### Job
Copy all of the following entries line for line without changing anything.

### Data for locating words and elements
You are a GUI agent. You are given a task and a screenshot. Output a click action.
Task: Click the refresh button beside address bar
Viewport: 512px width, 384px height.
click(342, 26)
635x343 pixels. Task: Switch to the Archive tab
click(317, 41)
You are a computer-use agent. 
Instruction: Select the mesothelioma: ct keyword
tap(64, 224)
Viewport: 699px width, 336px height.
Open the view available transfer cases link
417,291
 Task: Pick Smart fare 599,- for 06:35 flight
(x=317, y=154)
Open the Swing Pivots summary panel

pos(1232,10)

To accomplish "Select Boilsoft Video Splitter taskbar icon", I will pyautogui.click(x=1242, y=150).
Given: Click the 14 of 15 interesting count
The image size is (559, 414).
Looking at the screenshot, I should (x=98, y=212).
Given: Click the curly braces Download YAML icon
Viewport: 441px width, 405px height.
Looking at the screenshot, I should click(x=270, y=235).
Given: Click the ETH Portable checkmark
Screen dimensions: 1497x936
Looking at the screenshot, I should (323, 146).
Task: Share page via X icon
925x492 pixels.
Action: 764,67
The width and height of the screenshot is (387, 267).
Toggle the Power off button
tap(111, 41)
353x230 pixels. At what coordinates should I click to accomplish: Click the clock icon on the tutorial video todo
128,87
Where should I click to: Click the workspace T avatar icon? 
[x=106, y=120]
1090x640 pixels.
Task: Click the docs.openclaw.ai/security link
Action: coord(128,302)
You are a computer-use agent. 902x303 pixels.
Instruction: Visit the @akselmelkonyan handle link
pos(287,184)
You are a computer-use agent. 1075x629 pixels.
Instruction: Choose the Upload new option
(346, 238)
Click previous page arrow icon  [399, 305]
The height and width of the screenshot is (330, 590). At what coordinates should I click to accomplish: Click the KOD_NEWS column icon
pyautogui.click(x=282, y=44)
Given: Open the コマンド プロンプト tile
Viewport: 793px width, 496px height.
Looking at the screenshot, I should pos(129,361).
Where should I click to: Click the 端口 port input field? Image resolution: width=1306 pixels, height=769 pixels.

### Reply
You are a GUI agent. You are given a task and a screenshot. Output a click action.
Task: Click the refresh button beside address bar
Viewport: 512px width, 384px height.
click(342, 26)
635x343 pixels. Task: Switch to the Archive tab
click(317, 41)
You are a computer-use agent. 
Instruction: Select the mesothelioma: ct keyword
tap(64, 224)
Viewport: 699px width, 336px height.
Open the view available transfer cases link
417,291
 Task: Pick Smart fare 599,- for 06:35 flight
(x=317, y=154)
Open the Swing Pivots summary panel

pos(1232,10)

To accomplish "Select Boilsoft Video Splitter taskbar icon", I will pyautogui.click(x=1242, y=150).
Given: Click the 14 of 15 interesting count
The image size is (559, 414).
Looking at the screenshot, I should (x=98, y=212).
Given: Click the curly braces Download YAML icon
Viewport: 441px width, 405px height.
Looking at the screenshot, I should click(x=270, y=235).
Given: Click the ETH Portable checkmark
Screen dimensions: 1497x936
Looking at the screenshot, I should (323, 146).
Task: Share page via X icon
925x492 pixels.
Action: 764,67
The width and height of the screenshot is (387, 267).
Toggle the Power off button
tap(111, 41)
353x230 pixels. At what coordinates should I click to accomplish: Click the clock icon on the tutorial video todo
128,87
Where should I click to: Click the workspace T avatar icon? 
[x=106, y=120]
1090x640 pixels.
Task: Click the docs.openclaw.ai/security link
Action: coord(128,302)
You are a computer-use agent. 902x303 pixels.
Instruction: Visit the @akselmelkonyan handle link
pos(287,184)
You are a computer-use agent. 1075x629 pixels.
Instruction: Choose the Upload new option
(346, 238)
Click previous page arrow icon  [399, 305]
The height and width of the screenshot is (330, 590). At what coordinates should I click to accomplish: Click the KOD_NEWS column icon
pyautogui.click(x=282, y=44)
Given: Open the コマンド プロンプト tile
Viewport: 793px width, 496px height.
Looking at the screenshot, I should pos(129,361).
Where should I click to: Click the 端口 port input field? Image resolution: width=1306 pixels, height=769 pixels.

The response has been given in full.